The theories are endless. Some propose Roger Bacon, banking on the book’s supposed scientific diagrams, but the parchment is a century too late for him. Others point to John Dee, Queen Elizabeth’s astrologer, or Edward Kelley, a notorious alchemist and forger. There’s even a theory pinned on Anthony Ascham, a 16th-century English physician. In the scholarly world, René Zandbergen’s take is: the author might be “someone totally unknown.” The idea that the book was an intentional hoax has been floated, but computer models show the text structure is too consistent and complex for a random fake.
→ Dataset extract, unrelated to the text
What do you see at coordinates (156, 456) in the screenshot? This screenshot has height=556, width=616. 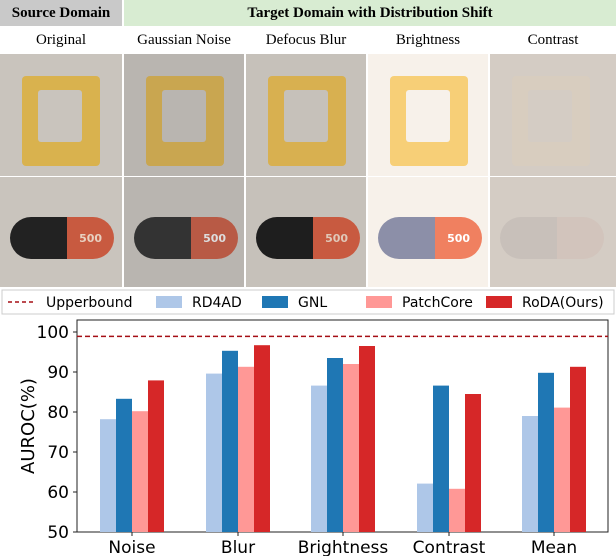 I see `bar-roda-ours--noise` at bounding box center [156, 456]. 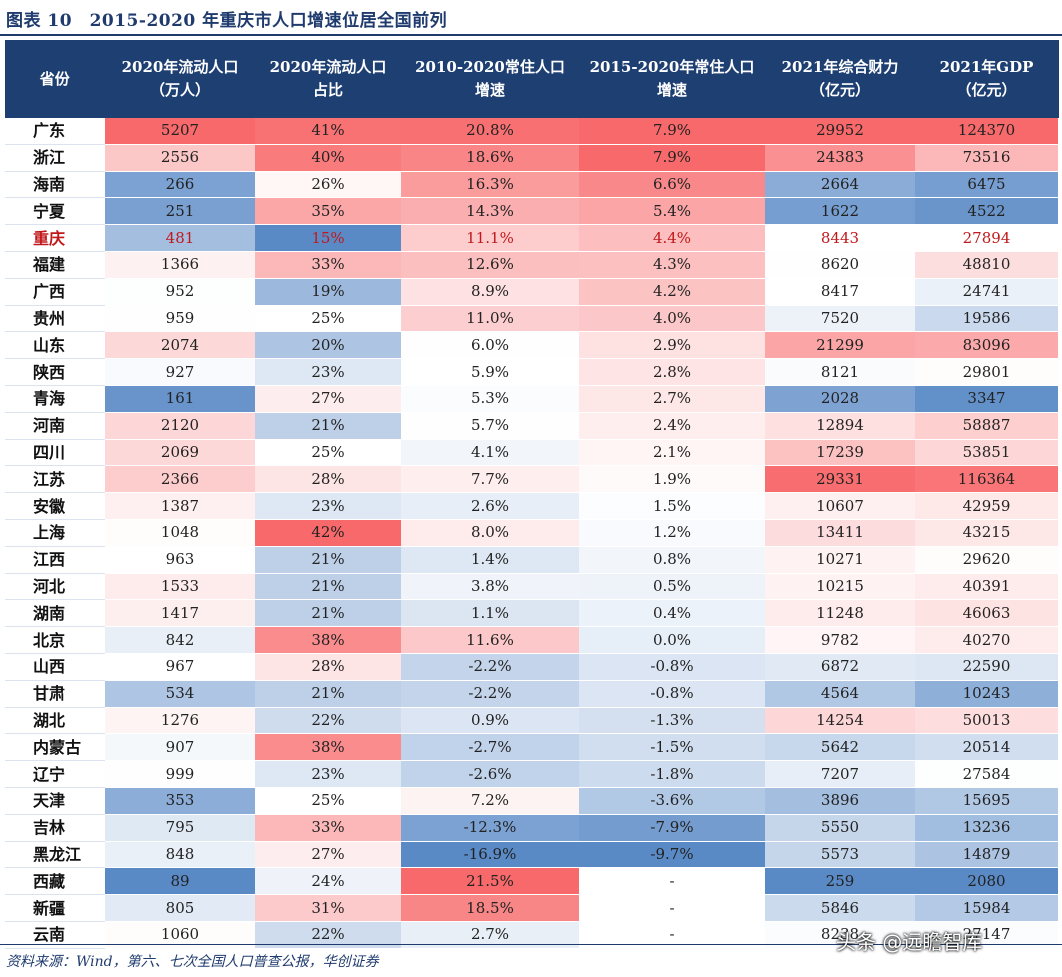 What do you see at coordinates (840, 533) in the screenshot?
I see `value-cell: 13411` at bounding box center [840, 533].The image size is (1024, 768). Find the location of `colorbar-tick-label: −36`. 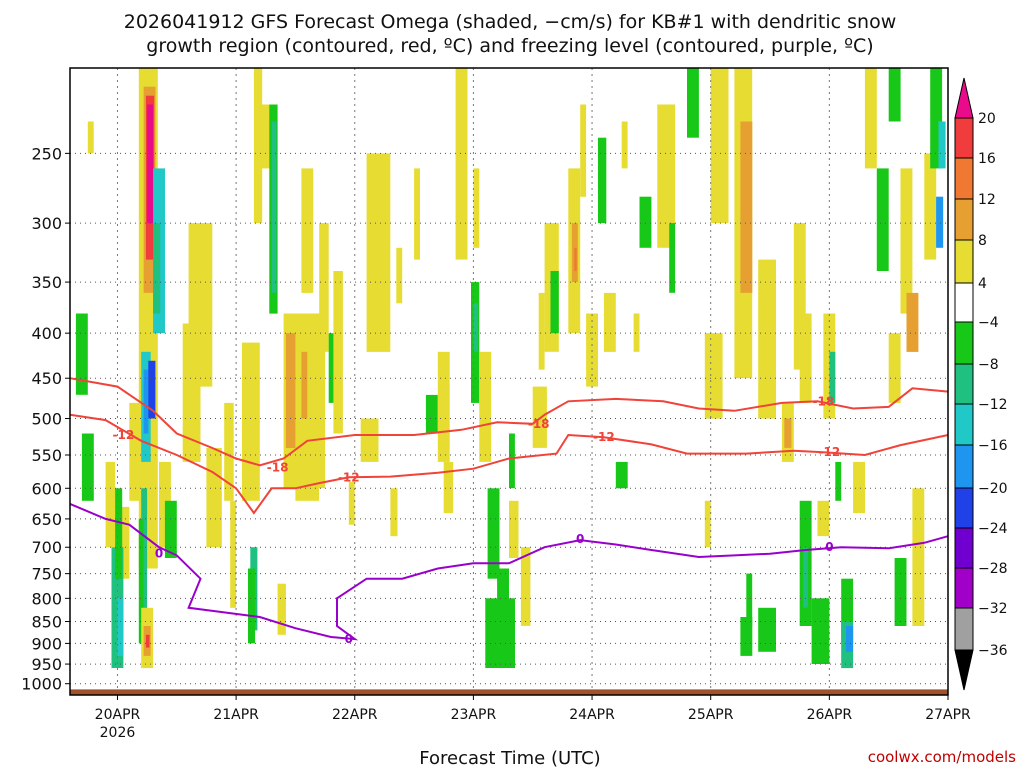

In 2026, a new study from arXiv suggests that the manuscript’s text shows patterns found in advanced ciphers—layers of structural constraints that don’t occur in ordinary language or random text. This means the book might not just be an unknown language, but a code within a code. And here’s a twist from recent research: a team led by Lisa Fagin Davis finds at least five different scribes contributed to the text, each with their own handwriting, suggesting this wasn’t the project of a lone genius, but maybe a secretive community or workshop.
What keeps people hooked isn’t just the manuscript’s resistance to all attempts at translation. It’s the sense that, at any moment, someone might finally break the code and reveal a lost world—a medieval encyclopedia of secret knowledge, a long-lost language, or perhaps the world’s most elaborate prank.
The manuscript is still locked away in Yale’s Beinecke Library, catalogued as MS 408. You can flip through every page online, but the meaning remains secret. The last page is blank, as if daring you to invent your own ending.